• Problem to solve
For each line below that contains the string "Toggle", copy that line.

• Pixel coordinate grounding data
★ ★ ★

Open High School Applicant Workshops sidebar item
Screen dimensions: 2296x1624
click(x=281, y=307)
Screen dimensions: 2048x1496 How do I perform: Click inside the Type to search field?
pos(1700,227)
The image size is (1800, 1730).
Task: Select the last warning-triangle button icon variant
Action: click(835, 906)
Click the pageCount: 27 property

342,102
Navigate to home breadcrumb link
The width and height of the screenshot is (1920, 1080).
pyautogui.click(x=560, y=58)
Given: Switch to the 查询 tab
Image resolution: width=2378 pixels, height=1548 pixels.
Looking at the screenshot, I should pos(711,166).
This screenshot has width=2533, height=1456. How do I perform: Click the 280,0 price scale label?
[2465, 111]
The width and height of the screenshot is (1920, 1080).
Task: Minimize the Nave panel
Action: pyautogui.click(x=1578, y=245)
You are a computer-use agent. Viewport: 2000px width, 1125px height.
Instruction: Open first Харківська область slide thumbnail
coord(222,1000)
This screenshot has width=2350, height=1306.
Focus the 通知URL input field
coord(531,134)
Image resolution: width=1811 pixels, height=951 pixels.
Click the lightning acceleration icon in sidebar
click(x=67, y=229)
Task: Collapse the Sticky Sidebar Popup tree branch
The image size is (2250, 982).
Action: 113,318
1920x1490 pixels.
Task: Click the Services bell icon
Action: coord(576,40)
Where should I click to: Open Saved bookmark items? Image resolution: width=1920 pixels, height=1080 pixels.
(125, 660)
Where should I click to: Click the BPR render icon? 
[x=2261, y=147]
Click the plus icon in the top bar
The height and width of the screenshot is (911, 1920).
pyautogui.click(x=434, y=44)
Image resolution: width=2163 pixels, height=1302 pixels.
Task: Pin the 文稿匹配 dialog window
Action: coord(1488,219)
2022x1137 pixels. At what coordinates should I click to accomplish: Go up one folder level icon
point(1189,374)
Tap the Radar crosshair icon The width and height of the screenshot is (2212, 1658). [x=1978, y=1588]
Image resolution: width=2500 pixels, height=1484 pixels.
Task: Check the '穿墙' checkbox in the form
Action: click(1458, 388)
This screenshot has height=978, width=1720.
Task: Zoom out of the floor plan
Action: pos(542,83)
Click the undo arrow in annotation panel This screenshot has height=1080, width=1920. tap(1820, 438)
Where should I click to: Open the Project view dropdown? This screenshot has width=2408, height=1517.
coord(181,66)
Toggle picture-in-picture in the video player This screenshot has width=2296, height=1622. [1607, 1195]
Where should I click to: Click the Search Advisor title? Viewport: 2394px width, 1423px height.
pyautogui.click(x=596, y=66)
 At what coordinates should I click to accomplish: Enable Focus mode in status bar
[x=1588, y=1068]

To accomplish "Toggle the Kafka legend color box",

★ ★ ★

• Exercise result
Toggle picture-in-picture in the video player This screenshot has width=2296, height=1622. [1607, 1195]
To accomplish "Toggle the Kafka legend color box",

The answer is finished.